MASAVEU COLLECTION: object and nature

UNTIL SUNDAY 15/6
Mubav. Saint Pius V, 9

The battle of the painters of the 16th-17th centuries to demonstrate their ability to create matter and replicate nature (mimesis, they call it), had already held artists' swords high during Classical Greece. Pliny the Elder says that Zeuxis and Parrasius competed to faithfully represent reality: Zeuxis painted grapes so apparently real that birds, deceived, they landed on them; while Parrasio painted a canvas that Zeuxis wanted to move aside to see the painting, without realizing that this was a trompe l'oeil. Feeling cheated, he, more than birds, Zeuxis granted the victory to Parrasio without waiting for the judge's decision.. We remember this legend because it revolves around the still life, the decorative genre that is easy to understand and consume that stars in the new exhibition at the Museum of Fine Arts. probably because of that, for digestible, he has been missed for a long time. It wasn't, therefore, nothing high, certainly nothing comparable to the portrait or the historical and religious paintings that invested their authors and their possessors with cachet.. But what started out as vulgar, ended up dressing with prestige and sophistication, hence painters began to sign their still lifes. Now yes, works of art without buts.

It's not entirely clear, but it could have been a certain Caravaggio, when painting your fruit basket, the one who inaugurated the genre itself. Consciously or unconsciously, The Italian painter became the first great painter to opt for still life and opened the door to others who would come later., as Juan van der Hamen o Alexander of Loarte with its sober approaches, Juan de Arellano inclined to full baroque, Luis Melendez with its refined compositions, Juan de Zurbarán (son of the famous Francisco) making a show of simple things or Tomas Hiepes, the most outstanding still life painter of Valencian baroque painting. All of them are part of the Musaveu Collection, which arrives for the third time at the Museum of Fine Arts, in this challenge, with its still lifes from the Spanish Golden Age (XVII-XVIII).

We talk about Mass, one of the private collections (active) most important in the Spanish state, whose collection of Spanish still lifes, after passing through Seville, Asturias and Madrid, arrives in Valencia with four new Italian and Flemish paintings recently acquired. So, we can see on site the differences and agreements between the paintings of the peninsula and those of the other two European centers of art of the moment. The Spanish still life began being organized, symmetrical, realistic, austere and unimaginative. We see it in the painting by Juan Bautista de Espinosa, that arranges the rich silver trousseau and the American clay containers (very expensive) on a laid table, rare thing in Spain, where the still lifes used to be displayed on the kitchen windowsill or cornice. In contrast we have, among others, a Juan van der Hamen, who embraced European influences in his disordered flowers, attractive and colorful that conveyed an exuberant sensation of opulence.
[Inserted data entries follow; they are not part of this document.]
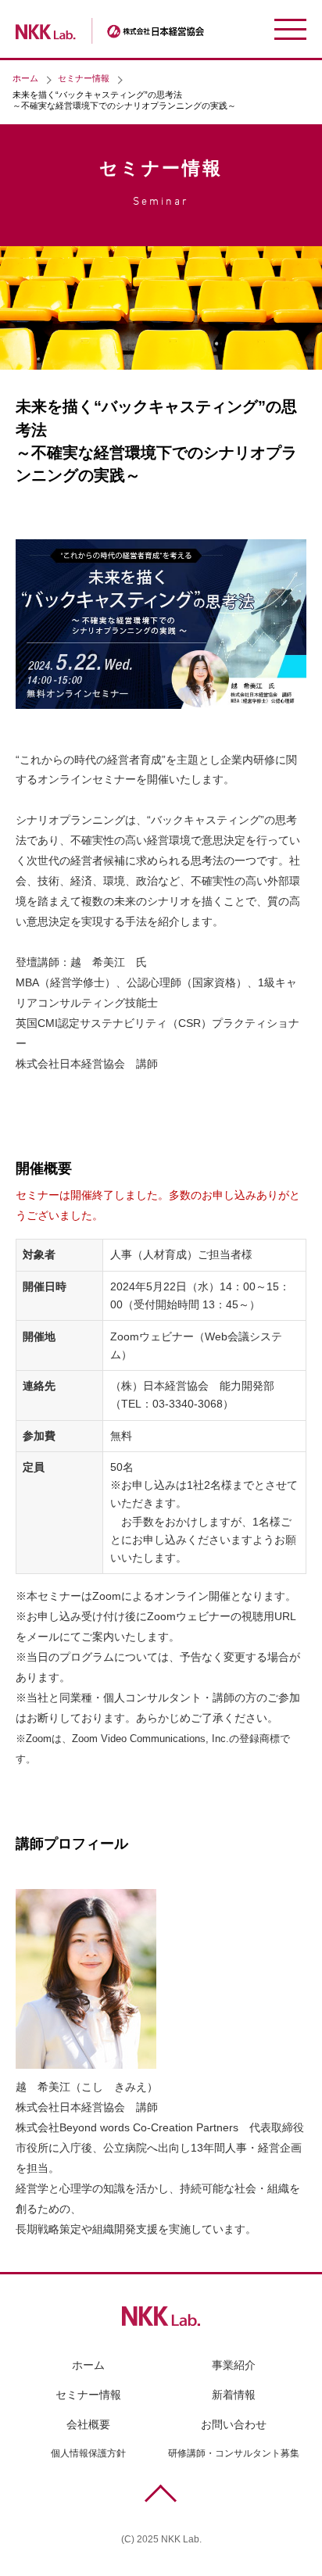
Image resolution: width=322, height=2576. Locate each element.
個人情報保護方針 (88, 2453)
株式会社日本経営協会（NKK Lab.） (132, 31)
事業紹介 (234, 2365)
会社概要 (88, 2424)
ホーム (25, 78)
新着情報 (234, 2394)
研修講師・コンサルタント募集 (233, 2453)
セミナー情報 (83, 78)
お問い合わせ (234, 2424)
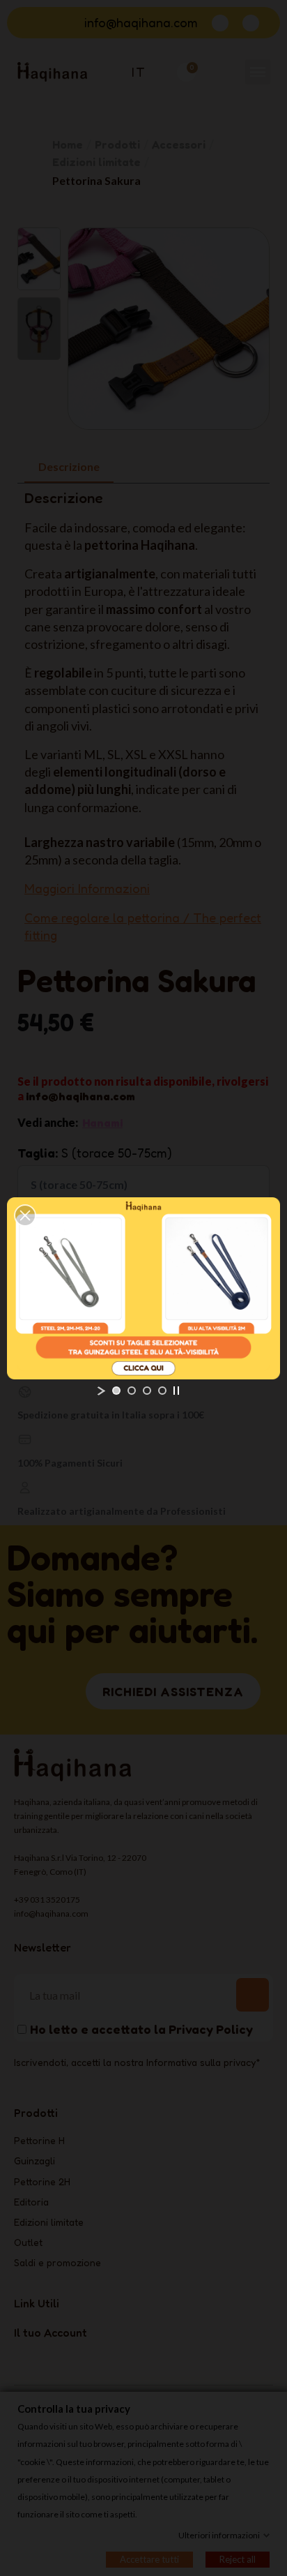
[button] (25, 1215)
During the Middle Ages, representations of food were integrated into works with religious themes, within scenes depicting the Old and New Testaments and the lives of the saints. A new Christian outlook governs the life of European nations, for whom nature is the work of God, and as such, is worthy of admiration. In this sense, The exhibition shows a series of allegorical paintings from the workshop of Juan de Arellano, based on flamenco engravings, but with a particularity: the characters are dressed. Oh Catholic morality! A life lesson in a religious key injected in small boxes within the oil painting shows how Adam and Eve are having trouble in different passages of the Genesis, until the great final fight that expels them from paradise. Partridges and bream close the route in paintings that, despite being part of a natural history cabinet, They rest on a kitchen bench, not in a laboratory. Although the end is scientific, the painters did not dare to abandon the decorative packaging. The chambers of wonders spread in all European courts guided by the fashion of taste for the extraordinary.. They collected strange objects from the natural world., so that, at the end of the 16th century, An intellectual framework had been implemented that combined interest in scientific naturalism with the spirit of collecting works of art., which led to a growing demand for still lifes. The shine of the scales, the wateriness of the bream's eyes, the preciousness of the lace and the fold of the scarf, the juiciness of the interior of the fruit, The transparency of the glass vessel or the reflections of the silverware give a good account of the tactile preciousness of a genre., not at all minor, which enters the Museum of Fine Arts in its own right after more than twenty years of absence. S.M.